During the early phase of the response in Wuhan, the number of patients overwhelmed local fever clinics and hospitals designated to receive patients with COVID-19. The media reported a significant shortage of hospital beds, intensive care unit (ICU) beds, and other health care resources. By February 12, more than 18 000 health care workers had been sent to Wuhan from other parts of China to help with the coronavirus response.4 A total of 48 hospitals (including 2 new hospitals built specifically for patients with COVID-19) and more than 26 000 inpatient beds were designated for the isolation and treatment of patients with confirmed severe acute respiratory syndrome coronavirus 2 (SARS-CoV-2). Quarantine centers with more than 13 000 total beds were also established to isolate confirmed patients with milder illness. By the end of February, the local government reported that “finally patients don’t need to wait for beds. Now the beds are waiting for patients.”5

With human-to-human transmission now established in other countries, mitigating the potential consequences of COVID-19 on local health care systems is a top priority. A clinical study from China1 reported that 81% of patients in whom SARS-CoV-2 is detected experience mild disease, 14% experience severe disease, and 5% experience critical disease. However, questions still remain regarding the proportion of asymptomatic patients and the clinical course of the disease, preventing accurate prediction of hospitalization and ICU needs with transmission models.
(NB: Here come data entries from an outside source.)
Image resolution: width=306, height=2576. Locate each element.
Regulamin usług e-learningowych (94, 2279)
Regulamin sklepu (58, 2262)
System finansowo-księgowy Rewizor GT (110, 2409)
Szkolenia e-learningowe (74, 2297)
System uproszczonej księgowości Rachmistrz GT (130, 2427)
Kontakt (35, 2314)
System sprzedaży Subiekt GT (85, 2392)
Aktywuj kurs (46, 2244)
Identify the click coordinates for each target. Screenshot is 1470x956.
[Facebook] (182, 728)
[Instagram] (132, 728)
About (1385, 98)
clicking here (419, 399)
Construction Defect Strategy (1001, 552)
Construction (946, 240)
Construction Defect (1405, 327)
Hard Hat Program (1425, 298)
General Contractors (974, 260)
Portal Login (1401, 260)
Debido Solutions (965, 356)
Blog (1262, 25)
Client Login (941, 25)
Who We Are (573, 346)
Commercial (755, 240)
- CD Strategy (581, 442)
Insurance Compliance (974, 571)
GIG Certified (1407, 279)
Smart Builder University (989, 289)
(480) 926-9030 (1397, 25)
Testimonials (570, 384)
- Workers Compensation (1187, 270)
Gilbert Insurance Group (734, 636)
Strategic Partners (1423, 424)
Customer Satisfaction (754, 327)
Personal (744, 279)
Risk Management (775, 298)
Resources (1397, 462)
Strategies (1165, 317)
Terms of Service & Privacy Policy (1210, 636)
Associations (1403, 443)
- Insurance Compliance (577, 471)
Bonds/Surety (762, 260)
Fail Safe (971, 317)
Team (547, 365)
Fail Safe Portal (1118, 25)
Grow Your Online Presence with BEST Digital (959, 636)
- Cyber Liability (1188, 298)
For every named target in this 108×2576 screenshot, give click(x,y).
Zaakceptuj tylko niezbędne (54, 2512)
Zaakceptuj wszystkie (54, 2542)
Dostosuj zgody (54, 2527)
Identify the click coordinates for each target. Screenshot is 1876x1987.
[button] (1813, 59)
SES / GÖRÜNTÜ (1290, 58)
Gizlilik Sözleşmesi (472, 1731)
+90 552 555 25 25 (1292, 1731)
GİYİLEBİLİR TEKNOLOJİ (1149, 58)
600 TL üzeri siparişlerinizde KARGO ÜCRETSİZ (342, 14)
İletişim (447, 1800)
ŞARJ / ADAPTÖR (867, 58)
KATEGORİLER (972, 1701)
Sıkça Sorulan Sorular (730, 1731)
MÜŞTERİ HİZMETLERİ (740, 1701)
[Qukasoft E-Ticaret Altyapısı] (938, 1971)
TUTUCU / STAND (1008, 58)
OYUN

Here, we describe the ICU and hospitalization needs for COVID-19 in 2 cities in China, ie, Wuhan, the epicenter of China’s outbreak, and Guangzhou, a metropolis that experienced an early importation of cases. As in all cities in China, Guangzhou implemented strict social distancing measures, contact tracing, and quarantine protocols in late January, which resulted in a much smaller outbreak size than in Wuhan. Describing and comparing the resource needs in both cities may create benchmarks to help other large metropolises prepare for potential outbreaks.